Overdose Statistics For Healthcare Workers
The healthcare field is comprised of caring staff and essential workers who go above and beyond to care for their patients. Despite the care and consideration these workers prioritize for their patients, they also face increased risks that require outside care. A recent study has found that healthcare staff are at a heightened risk of overdose compared to nonhealthcare worker counterparts.
Access to medications and pharmaceuticals is a trigger for those struggling with mental health. We lean on the healthcare workforce as professionals, but we fail to remember that they are also individuals struggling with their own problems. Research has revealed that healthcare staff’s lives are at an alarming risk of overdose; this is an unsettling truth that requires immediate intervention.

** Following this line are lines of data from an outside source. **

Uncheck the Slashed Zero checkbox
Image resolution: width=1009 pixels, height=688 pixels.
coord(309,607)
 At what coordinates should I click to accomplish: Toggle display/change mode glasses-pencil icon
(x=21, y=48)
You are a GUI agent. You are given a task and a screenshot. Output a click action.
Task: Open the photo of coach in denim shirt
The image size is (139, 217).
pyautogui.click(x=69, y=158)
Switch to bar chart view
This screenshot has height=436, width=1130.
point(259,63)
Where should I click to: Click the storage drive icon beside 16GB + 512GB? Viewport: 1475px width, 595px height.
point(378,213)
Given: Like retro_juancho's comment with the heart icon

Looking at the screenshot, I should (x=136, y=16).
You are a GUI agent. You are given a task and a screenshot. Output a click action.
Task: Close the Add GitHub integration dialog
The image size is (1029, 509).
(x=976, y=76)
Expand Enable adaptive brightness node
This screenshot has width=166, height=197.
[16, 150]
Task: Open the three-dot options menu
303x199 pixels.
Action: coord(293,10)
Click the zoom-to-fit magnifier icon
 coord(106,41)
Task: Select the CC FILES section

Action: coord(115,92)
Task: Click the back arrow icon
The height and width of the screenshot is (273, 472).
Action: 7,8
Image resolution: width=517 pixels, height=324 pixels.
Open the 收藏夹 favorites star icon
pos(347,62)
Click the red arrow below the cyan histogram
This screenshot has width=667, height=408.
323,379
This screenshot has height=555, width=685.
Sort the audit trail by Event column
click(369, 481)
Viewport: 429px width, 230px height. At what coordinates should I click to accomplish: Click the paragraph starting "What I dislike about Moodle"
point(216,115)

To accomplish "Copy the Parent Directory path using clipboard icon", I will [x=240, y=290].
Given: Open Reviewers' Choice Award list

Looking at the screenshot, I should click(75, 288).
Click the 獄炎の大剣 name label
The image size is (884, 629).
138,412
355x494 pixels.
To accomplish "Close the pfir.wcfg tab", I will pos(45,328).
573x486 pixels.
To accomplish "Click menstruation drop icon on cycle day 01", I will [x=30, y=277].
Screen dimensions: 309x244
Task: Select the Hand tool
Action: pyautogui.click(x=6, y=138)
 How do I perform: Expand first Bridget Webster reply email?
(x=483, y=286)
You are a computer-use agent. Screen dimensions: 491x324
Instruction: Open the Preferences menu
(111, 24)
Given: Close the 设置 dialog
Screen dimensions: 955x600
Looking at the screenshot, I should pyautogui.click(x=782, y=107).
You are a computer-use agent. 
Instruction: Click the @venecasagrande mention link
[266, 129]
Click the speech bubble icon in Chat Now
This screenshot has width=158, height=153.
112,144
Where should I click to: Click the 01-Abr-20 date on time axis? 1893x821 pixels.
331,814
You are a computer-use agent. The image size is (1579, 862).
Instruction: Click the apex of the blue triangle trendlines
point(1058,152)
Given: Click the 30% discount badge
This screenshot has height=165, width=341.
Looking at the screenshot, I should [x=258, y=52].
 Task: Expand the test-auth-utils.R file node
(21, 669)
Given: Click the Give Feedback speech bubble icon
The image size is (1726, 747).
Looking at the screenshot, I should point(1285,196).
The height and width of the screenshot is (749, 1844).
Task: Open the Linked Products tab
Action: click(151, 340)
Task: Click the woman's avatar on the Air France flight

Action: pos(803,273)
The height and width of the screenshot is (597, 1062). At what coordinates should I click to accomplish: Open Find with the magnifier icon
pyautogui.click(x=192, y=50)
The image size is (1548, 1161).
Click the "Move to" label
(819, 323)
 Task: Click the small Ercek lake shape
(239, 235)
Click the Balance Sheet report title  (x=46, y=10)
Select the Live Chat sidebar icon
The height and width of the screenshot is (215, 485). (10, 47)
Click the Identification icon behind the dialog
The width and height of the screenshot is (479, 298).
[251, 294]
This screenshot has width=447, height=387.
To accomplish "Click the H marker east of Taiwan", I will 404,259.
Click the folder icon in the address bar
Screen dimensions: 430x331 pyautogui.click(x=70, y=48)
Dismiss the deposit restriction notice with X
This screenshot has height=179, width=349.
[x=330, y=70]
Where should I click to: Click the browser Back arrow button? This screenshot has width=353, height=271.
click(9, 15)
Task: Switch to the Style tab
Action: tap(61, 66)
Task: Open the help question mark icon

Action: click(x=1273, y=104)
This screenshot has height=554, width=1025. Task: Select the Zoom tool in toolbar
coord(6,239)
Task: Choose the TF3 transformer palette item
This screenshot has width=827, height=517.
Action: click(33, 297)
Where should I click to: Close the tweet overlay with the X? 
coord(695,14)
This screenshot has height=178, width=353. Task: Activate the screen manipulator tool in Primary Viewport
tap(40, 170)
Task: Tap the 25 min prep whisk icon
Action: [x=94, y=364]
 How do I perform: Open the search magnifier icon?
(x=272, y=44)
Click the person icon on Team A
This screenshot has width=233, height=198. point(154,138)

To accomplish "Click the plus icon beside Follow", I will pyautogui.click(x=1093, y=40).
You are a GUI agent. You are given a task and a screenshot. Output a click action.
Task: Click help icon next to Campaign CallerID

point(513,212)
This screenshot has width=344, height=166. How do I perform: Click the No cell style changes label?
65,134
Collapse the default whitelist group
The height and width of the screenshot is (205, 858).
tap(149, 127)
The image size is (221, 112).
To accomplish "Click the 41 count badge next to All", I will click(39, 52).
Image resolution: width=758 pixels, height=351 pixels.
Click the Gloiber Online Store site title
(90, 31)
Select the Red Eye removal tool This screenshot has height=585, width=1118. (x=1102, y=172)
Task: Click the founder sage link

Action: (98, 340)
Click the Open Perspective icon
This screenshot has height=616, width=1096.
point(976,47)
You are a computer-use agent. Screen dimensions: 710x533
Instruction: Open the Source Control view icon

The increased healthcare workers’ overdose risk is a disturbing reality. Coming to terms with these findings proactively means creating solutions that can help lower healthcare workers’ risk in and outside the healthcare setting. Below, we examine the troubling overdose statistics for healthcare workers and propose suggestions for decreasing the risk.
Contents
The Dynamic: healthcare workers’ overdose risk As Greater Than Nonhealthcare Counterparts
Annuals of Internal Medicine explained the dynamic between healthcare staff and overdose. A sample of healthcare workers and a larger sample of people working outside of healthcare were used to create a study on this topic. The study results indicated that healthcare workers’ overdose risk is far greater than those outside of healthcare. Specifically, nurses, support workers, and social/behavioral workers were associated with the highest overdose risk.
What The Study Revealed
The study found that healthcare workers’ overdose risk is significantly higher than for nonhealthcare counterparts.
The study revealed that:
- Social and behavioral workers are 112% more likely to have drug overdoses than other healthcare workers.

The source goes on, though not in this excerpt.